**What is required**.
Rewrite the records below with "Simulation menu" changed to "Tools menu", keeping every other part the same.

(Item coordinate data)
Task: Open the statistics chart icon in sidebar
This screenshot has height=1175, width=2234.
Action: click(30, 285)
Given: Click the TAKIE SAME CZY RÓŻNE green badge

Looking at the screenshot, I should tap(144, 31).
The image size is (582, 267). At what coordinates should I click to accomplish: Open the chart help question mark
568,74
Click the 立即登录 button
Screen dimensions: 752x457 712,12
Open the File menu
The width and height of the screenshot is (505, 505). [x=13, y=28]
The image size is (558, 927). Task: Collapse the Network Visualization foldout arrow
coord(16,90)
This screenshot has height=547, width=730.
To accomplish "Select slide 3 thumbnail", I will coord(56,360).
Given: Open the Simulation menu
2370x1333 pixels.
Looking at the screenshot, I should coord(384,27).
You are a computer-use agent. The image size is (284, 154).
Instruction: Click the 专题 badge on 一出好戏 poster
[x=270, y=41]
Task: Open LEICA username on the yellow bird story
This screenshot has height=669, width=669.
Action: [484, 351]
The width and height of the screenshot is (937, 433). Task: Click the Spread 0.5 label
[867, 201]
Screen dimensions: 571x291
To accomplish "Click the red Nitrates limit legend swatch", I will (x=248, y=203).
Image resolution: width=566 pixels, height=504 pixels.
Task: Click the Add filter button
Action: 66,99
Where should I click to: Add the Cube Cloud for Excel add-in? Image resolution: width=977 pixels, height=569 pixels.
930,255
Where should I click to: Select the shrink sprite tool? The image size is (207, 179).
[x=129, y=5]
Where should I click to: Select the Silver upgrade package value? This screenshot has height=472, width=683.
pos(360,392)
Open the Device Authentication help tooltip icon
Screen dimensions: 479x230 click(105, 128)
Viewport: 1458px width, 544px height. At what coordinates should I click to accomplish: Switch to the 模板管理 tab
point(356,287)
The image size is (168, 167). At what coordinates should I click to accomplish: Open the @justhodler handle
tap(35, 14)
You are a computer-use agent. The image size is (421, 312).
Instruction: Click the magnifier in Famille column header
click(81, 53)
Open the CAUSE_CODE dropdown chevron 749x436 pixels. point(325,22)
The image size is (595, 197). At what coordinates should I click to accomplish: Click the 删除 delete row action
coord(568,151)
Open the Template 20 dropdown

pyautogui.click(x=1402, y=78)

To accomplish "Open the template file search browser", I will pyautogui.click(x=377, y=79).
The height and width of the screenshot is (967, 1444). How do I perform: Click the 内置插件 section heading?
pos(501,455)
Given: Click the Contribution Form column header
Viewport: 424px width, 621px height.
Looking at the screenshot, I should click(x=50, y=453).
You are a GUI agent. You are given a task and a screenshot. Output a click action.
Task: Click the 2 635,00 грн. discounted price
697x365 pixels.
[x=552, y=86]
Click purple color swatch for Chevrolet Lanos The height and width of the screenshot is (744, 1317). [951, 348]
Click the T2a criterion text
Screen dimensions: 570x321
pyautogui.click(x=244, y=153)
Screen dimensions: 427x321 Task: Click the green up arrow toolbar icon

**Final answer**.
Task: Open the statistics chart icon in sidebar
This screenshot has height=1175, width=2234.
Action: click(30, 285)
Given: Click the TAKIE SAME CZY RÓŻNE green badge

Looking at the screenshot, I should tap(144, 31).
The image size is (582, 267). At what coordinates should I click to accomplish: Open the chart help question mark
568,74
Click the 立即登录 button
Screen dimensions: 752x457 712,12
Open the File menu
The width and height of the screenshot is (505, 505). [x=13, y=28]
The image size is (558, 927). Task: Collapse the Network Visualization foldout arrow
coord(16,90)
This screenshot has height=547, width=730.
To accomplish "Select slide 3 thumbnail", I will coord(56,360).
Given: Open the Tools menu
2370x1333 pixels.
Looking at the screenshot, I should coord(384,27).
You are a computer-use agent. The image size is (284, 154).
Instruction: Click the 专题 badge on 一出好戏 poster
[x=270, y=41]
Task: Open LEICA username on the yellow bird story
This screenshot has height=669, width=669.
Action: [484, 351]
The width and height of the screenshot is (937, 433). Task: Click the Spread 0.5 label
[867, 201]
Screen dimensions: 571x291
To accomplish "Click the red Nitrates limit legend swatch", I will (x=248, y=203).
Image resolution: width=566 pixels, height=504 pixels.
Task: Click the Add filter button
Action: 66,99
Where should I click to: Add the Cube Cloud for Excel add-in? Image resolution: width=977 pixels, height=569 pixels.
930,255
Where should I click to: Select the shrink sprite tool? The image size is (207, 179).
[x=129, y=5]
Where should I click to: Select the Silver upgrade package value? This screenshot has height=472, width=683.
pos(360,392)
Open the Device Authentication help tooltip icon
Screen dimensions: 479x230 click(105, 128)
Viewport: 1458px width, 544px height. At what coordinates should I click to accomplish: Switch to the 模板管理 tab
point(356,287)
The image size is (168, 167). At what coordinates should I click to accomplish: Open the @justhodler handle
tap(35, 14)
You are a computer-use agent. The image size is (421, 312).
Instruction: Click the magnifier in Famille column header
click(81, 53)
Open the CAUSE_CODE dropdown chevron 749x436 pixels. point(325,22)
The image size is (595, 197). At what coordinates should I click to accomplish: Click the 删除 delete row action
coord(568,151)
Open the Template 20 dropdown

pyautogui.click(x=1402, y=78)

To accomplish "Open the template file search browser", I will pyautogui.click(x=377, y=79).
The height and width of the screenshot is (967, 1444). How do I perform: Click the 内置插件 section heading?
pos(501,455)
Given: Click the Contribution Form column header
Viewport: 424px width, 621px height.
Looking at the screenshot, I should click(x=50, y=453).
You are a GUI agent. You are given a task and a screenshot. Output a click action.
Task: Click the 2 635,00 грн. discounted price
697x365 pixels.
[x=552, y=86]
Click purple color swatch for Chevrolet Lanos The height and width of the screenshot is (744, 1317). [951, 348]
Click the T2a criterion text
Screen dimensions: 570x321
pyautogui.click(x=244, y=153)
Screen dimensions: 427x321 Task: Click the green up arrow toolbar icon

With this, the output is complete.